**AIM OF THE TASK**. Reproduce the material without any changes, from the line containing "Given: Click the" through the final line, including both.
========================================
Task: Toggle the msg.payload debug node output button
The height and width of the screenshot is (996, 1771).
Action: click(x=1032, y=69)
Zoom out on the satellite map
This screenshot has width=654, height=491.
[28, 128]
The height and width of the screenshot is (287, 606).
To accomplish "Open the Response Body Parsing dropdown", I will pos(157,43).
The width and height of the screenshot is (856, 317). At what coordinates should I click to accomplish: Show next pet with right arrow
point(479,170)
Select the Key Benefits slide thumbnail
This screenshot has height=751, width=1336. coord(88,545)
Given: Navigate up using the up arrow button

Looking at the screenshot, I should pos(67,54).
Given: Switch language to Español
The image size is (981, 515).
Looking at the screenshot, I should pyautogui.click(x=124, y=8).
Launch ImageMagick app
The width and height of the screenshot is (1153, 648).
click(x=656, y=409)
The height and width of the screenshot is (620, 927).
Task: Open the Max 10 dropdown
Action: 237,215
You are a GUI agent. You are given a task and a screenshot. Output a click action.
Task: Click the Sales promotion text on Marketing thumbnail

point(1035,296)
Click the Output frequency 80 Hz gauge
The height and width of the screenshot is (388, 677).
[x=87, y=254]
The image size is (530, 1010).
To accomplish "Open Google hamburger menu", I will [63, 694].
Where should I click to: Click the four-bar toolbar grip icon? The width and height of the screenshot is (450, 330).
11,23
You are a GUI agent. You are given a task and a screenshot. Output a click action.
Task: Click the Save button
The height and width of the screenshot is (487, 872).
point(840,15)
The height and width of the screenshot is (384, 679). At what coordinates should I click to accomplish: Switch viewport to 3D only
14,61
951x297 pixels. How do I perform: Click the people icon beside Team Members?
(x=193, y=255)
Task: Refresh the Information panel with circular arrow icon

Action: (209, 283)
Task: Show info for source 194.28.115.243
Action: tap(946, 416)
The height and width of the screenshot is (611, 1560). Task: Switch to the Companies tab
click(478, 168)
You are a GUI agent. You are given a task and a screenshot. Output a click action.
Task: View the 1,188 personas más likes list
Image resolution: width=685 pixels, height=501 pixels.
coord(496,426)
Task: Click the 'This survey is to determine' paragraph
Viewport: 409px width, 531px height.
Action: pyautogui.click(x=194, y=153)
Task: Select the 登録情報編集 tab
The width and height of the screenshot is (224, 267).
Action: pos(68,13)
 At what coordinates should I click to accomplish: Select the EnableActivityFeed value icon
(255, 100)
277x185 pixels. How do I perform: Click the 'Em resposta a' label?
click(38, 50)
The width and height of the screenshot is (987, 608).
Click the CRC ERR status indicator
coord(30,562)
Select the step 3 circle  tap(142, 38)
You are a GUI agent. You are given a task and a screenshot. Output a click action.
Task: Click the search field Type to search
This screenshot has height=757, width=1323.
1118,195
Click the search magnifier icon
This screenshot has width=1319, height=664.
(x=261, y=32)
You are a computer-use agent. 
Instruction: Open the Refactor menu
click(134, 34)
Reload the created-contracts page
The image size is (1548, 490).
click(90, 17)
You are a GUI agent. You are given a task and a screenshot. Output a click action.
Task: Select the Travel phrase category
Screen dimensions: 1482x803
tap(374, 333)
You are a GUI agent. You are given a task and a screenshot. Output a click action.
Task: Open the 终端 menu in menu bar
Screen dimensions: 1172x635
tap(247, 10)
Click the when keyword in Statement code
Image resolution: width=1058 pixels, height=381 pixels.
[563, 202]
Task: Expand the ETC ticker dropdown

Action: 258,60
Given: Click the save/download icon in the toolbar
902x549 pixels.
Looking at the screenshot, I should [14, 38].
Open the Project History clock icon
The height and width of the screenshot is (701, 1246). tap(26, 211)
========================================
**FINAL RESULT**.
Given: Click the save/download icon in the toolbar
902x549 pixels.
Looking at the screenshot, I should [14, 38].
Open the Project History clock icon
The height and width of the screenshot is (701, 1246). tap(26, 211)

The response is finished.